Seed money: A grant or contribution used to start a new project or organization. Seed grants may cover salaries and other operating expenses of a new project.
Set-asides: Funds set aside by a foundation for a specific purpose or project that are counted as qualifying distributions toward the foundation's annual payout requirement. Amounts for the project must be paid within five years of the first set-aside.
Special purpose foundation: A private foundation that focuses its grantmaking activities in one or a few areas of interest. See also general purpose foundation.
Sponsorship: Affiliation with an existing nonprofit organization for the purpose of receiving grants. Grantseekers may either apply for federal tax-exempt status or affiliate with a nonprofit sponsor.

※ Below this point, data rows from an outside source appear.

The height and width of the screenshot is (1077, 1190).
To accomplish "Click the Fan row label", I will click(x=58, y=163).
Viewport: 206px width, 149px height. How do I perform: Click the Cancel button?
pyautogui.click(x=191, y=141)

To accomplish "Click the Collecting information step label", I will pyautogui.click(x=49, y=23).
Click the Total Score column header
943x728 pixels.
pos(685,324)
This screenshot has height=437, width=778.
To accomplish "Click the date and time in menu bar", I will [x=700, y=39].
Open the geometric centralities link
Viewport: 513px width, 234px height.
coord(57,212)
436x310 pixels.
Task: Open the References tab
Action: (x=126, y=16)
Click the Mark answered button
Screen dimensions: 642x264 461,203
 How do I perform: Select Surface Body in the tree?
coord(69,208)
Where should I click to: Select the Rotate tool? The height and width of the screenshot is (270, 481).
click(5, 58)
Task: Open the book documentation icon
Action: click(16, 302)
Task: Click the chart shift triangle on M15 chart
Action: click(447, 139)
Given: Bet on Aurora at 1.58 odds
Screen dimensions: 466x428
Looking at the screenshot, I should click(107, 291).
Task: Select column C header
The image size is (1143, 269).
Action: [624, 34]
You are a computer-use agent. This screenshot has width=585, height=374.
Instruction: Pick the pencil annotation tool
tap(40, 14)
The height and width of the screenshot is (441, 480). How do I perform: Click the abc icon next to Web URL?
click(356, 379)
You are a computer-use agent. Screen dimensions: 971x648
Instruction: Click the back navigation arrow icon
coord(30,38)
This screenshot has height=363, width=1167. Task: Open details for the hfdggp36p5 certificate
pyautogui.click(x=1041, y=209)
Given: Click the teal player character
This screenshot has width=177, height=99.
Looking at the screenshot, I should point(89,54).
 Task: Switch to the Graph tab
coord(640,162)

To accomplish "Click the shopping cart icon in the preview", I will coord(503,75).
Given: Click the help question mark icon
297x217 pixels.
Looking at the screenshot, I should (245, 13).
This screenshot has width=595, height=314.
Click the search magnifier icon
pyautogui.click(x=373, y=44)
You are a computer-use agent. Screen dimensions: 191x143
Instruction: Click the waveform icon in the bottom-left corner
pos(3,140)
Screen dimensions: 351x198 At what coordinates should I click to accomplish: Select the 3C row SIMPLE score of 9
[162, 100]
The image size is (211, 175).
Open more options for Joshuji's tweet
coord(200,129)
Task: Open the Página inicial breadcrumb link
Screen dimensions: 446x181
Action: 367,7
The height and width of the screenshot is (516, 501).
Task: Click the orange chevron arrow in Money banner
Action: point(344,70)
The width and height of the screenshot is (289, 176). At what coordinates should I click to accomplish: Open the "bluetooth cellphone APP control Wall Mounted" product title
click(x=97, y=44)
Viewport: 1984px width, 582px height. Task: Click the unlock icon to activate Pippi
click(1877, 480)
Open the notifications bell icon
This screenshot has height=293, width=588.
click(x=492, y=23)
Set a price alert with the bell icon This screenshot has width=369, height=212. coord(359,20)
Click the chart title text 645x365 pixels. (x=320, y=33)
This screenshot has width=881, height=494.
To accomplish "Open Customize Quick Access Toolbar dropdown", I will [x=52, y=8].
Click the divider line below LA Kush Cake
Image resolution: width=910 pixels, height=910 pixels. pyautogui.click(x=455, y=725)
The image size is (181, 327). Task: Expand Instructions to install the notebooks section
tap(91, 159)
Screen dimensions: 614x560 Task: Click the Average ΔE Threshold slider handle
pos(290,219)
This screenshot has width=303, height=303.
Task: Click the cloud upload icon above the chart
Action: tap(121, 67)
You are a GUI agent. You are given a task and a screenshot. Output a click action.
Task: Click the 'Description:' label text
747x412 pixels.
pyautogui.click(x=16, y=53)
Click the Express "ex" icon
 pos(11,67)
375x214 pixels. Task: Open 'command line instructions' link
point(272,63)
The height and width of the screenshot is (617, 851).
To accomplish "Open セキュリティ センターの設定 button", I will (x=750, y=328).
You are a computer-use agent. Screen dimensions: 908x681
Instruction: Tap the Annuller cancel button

Tax-exempt: Refers to organizations that do not have to pay taxes such as federal or state corporate tax or state sales tax. Individuals who make donations to such organizations may be able to deduct these contributions from their income tax.
Technical assistance: Operational or management assistance given to nonprofit organizations. It can include fundraising assistance, budgeting and financial planning, program planning, legal advice, marketing, and other aids to management. Assistance may be offered directly by the staff of a foundation or corporation, or it may be provided in the form of a grant to pay for the services of an outside consultant. See also in-kind contributions.
Trustee: A foundation board member or officer who helps make decisions about how grant monies are spent. Depending on whether the foundation has paid staff, trustees may take a more or less active role in running its affairs.